A wave slaps the Delaware Bay shore and an American horseshoe crab tumbles out of the surf. It's early May.

The crab claws its way in a slow, clumsy advance over a mudflat, jerking along like a toy Army tank with a cranky spring-wound motor.

One by one the crabs leave the sea for beaches on both sides of the bay until millions of these olive drab creatures blot mud and sand. It is one of the oldest journeys on earth, older than dinosaurs, and it is an important one. For it is on the bay's beaches that the horseshoe crabs breed, propagating a species that dates back 350 million years.

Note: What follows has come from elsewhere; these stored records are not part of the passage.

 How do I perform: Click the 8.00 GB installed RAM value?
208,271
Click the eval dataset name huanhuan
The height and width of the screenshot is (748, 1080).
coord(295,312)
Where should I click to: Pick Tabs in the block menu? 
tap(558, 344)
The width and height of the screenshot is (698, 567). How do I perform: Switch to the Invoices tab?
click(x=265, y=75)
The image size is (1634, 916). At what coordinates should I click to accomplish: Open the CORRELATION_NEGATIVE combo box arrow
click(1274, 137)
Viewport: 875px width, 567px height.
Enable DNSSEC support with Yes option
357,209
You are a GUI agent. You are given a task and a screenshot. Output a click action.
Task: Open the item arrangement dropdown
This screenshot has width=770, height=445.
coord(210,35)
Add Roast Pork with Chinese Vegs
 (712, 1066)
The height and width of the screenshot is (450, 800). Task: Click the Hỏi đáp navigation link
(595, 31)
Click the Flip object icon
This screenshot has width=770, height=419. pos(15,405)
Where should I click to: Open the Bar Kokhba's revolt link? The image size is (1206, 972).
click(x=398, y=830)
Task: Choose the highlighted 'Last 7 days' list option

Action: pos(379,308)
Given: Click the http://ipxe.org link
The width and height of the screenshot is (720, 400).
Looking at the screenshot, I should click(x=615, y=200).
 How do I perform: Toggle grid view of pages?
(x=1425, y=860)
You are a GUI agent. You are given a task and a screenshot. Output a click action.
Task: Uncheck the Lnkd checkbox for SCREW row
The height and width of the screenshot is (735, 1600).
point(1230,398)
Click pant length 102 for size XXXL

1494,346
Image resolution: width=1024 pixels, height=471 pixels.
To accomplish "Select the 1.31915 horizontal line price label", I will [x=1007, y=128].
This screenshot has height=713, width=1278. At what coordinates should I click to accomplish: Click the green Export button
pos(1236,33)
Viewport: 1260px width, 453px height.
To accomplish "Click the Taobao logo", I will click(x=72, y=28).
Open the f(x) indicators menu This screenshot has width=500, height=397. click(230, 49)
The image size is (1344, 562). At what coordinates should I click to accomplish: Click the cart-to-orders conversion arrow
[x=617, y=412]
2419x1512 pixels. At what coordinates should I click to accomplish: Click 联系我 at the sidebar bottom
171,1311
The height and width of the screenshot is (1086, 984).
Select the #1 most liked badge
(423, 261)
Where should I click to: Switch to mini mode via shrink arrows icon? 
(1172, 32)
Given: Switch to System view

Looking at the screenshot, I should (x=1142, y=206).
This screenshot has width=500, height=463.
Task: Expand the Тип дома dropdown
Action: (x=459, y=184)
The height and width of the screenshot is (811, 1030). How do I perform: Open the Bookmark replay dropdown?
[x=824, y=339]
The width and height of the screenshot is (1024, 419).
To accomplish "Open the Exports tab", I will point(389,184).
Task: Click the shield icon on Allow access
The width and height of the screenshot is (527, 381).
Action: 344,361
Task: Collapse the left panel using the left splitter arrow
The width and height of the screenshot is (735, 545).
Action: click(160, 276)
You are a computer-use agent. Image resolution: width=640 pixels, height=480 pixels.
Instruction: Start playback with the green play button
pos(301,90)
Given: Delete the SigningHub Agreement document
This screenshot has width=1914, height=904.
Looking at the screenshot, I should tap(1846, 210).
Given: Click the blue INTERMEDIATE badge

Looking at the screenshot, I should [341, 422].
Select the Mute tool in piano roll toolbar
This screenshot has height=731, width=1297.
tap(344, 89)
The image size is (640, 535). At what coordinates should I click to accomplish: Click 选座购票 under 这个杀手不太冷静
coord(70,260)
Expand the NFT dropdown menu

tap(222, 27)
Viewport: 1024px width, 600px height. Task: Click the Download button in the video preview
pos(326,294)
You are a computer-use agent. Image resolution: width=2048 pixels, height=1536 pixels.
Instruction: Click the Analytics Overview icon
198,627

At water's edge males court females, attaching themselves to the rear of the female's carapace (or shell) with pincer-like appendages. Then the females tow their suitors up the beach, scratch out hollows in the sand, and lay tiny pea green eggs which are fertilized by the males. But the waves at high tide wash away much of the sand and soon billions of the eggs lay exposed on the beaches.

Thousands of miles away another biological clock is ticking. Red knots, ruddy turnstones, sanderlings, and semi-palmated sandpipers are already in flight, leaving behind their wintering grounds in Central and South America -- the mudflats of Surinam, the rocky nooks at Tierra del Fuego, the meadows on the Argentine Pampas.

They're winging some 7,000 miles towards the bay and the little green eggs which are now crucial to their survival. Depleted of fat reserves on arrival, many birds will almost double their body weight during their two-week stopover before departing on the next leg of their journey -- a 2,000-mile, non-stop flight to their Arctic breeding grounds. By late June, the shorebirds will be nesting on the thawing tundra.

The Delaware Bay is the principal breeding grounds for American horseshoe crabs on the East Coast and among the largest staging areas for shorebirds in North America. And it is unique in that there's only one main course on the menu: the little green eggs. Destroy the horseshoe crab's habitat and a vital link in the migratory chain would be broken, and thousands, perhaps millions, of shorebirds endangered.

Quick Facts About The Horseshoe Crab (Limulus polyphemus)
  • Although appearing crab-like, horseshoe crabs are more closely related to spiders. They are one of the Earth’s oldest creatures, having appeared here over 300 million years ago. 
  • The horseshoe crab’s blue blood is used to test intravenous drugs, vaccines, and medical devices for bacterial contamination to protect public health. Studies on the eyes of horseshoe crabs have helped us learn about the function of human eyes.